Until March 2009, the only way you could watch a meeting of the Riverside Village Board was to sit down in front of the TV — if you had cable, that is — and flip to Channel 6 at 7 p.m. on the first and third Mondays of the month.

And in 2012, even though meetings were available on the Internet video website YouTube after the fact, not many people bothered seeking them out. According to Trustee Joseph Ballerine, in 2012 the village’s YouTube channel, Riverside TV, had just 380 views.

But on Jan. 15, the Riverside Cable Commission fully entered the digital age. That night’s village board meeting was streamed live on the commission’s website, riversidetv.us. It allowed anyone with Internet access — not just those with a subscription to Comcast cable TV service — to watch the meeting as it happened.

“Our goal from the very beginning has been, the more people know, the better,” said Ballerine, who is the village board’s liaison to the cable commission.

In the past couple of years, the Riverside Cable Commission has added broadcast coverage of Riverside Township Board of Trustees and Riverside District 96 Board of Education meetings. While those are not streamed live yet, Ballerine said, that’s the goal.

“We want people to see where their money goes,” said Ballerine. “I’m excited about that more than anything else.”

And people around the village have taken notice.

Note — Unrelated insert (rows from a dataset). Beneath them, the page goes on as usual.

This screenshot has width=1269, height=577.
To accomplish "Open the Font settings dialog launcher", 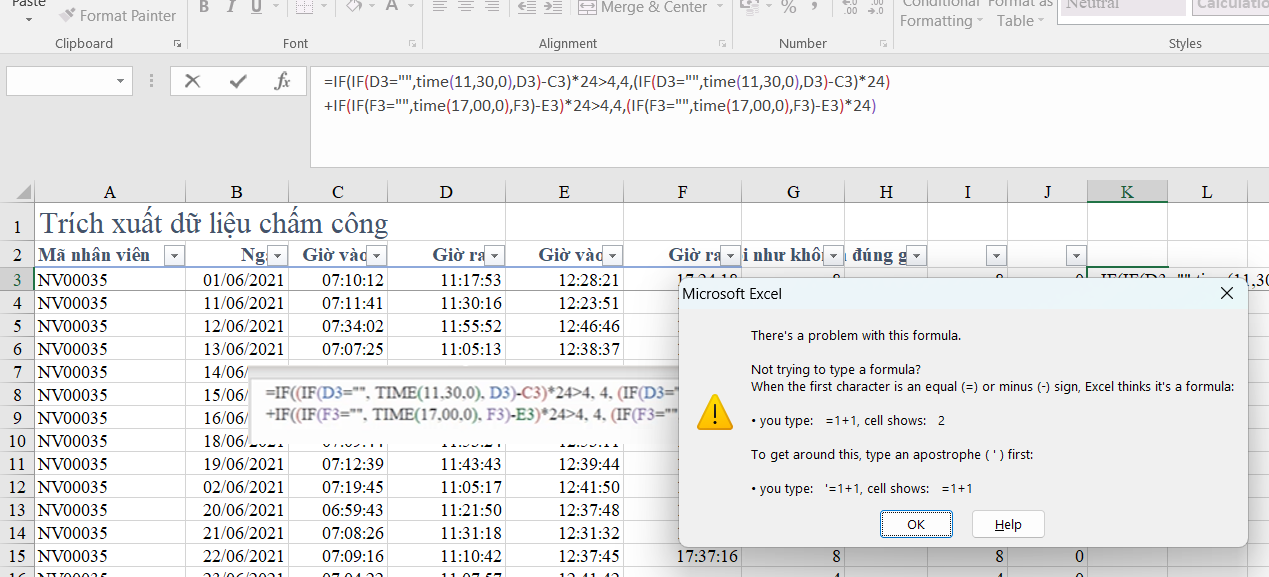I will tap(412, 44).
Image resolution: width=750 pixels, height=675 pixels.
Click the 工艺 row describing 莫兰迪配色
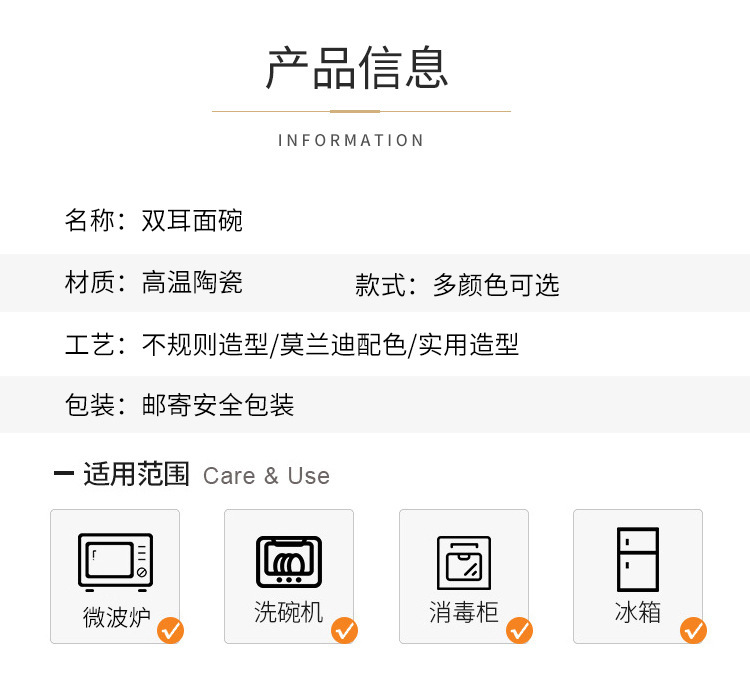(x=292, y=345)
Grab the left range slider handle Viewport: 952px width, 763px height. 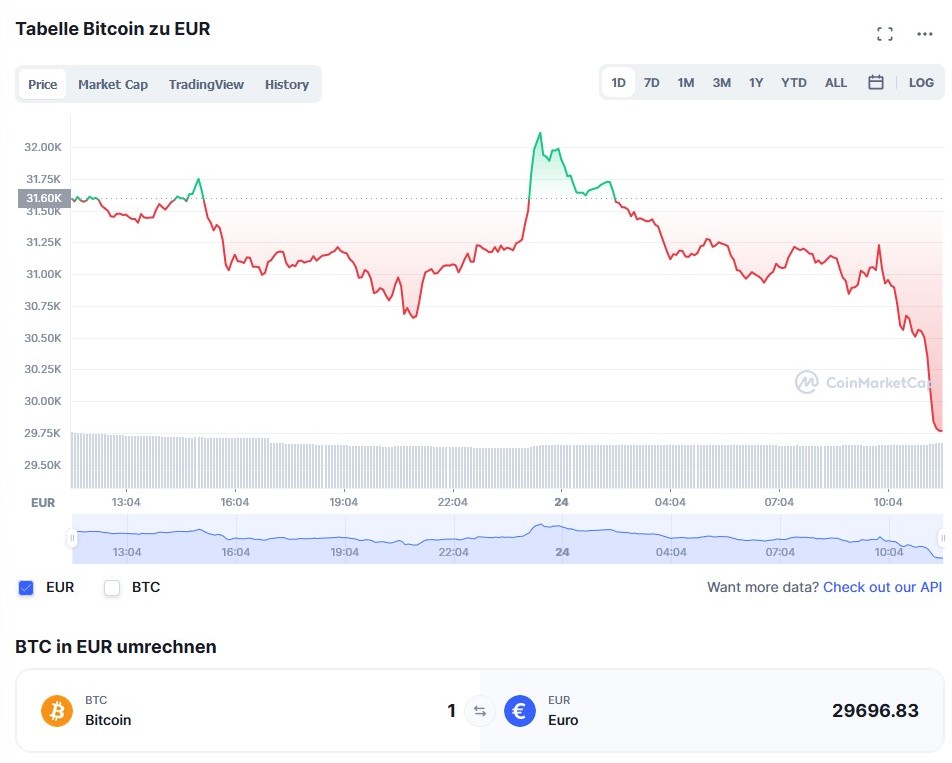(x=71, y=538)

Views of the Riverside TV YouTube channel now stand at more than 32,000 and the largely volunteer, student production crews have filmed more than 100,000 minutes of video since 2012. 

Since that time, the Riverside Cable Commission and its production supervisor Karina Koncius transformed Channel 6 from a station whose programming was powered by four DVD players — the channel went blank after the DVDs played through — to one that has diverse programming.

The commission in the past year has purchased new digital equipment through the West Central Cable Agency, which is an intergovernmental group that oversees disbursement of cable TV franchise fees.

“Once we switched to all-digital, we were able to load programs in and schedule the whole station,” said Greg Gorski, chairman of the Riverside Cable Commission. “One of our last purchases was a digital switcher, which allows us to do meetings live, actively streaming them onto the Internet.”

Programs now include not only replays of village, township and school board meetings but Saturday morning cartoons and Friday and Saturday night movies.

And once the commission has put the finishing touches on a new website — something Gorski says may go live as early as this week — anyone with Internet access will be able to watch Channel 6 live online.

Until that happens, the channel has links to prior board meetings and special events, like the Fourth of July parade, Holiday Stroll, Riverside Arts Weekend and the Riverside Car Show.

Of the communities covered by the Landmark, Riverside is the only one televising its village board meetings and the only one with a dedicated cable commission. Brookfield has not broadcast video of its meetings for several years, though audio recordings are available on that village’s website.

North Riverside residents do not have access to either video or audio recordings of public meetings.

Riverside-Brookfield High School has its own TV channel, which broadcasts on both Comcast and AT&T U-verse. It also has a website where video, including District 208 school board meetings, is streamed live. The RBTV website live streamed the demolition of Shuey Stadium using a 24-hour “demo cam” last week.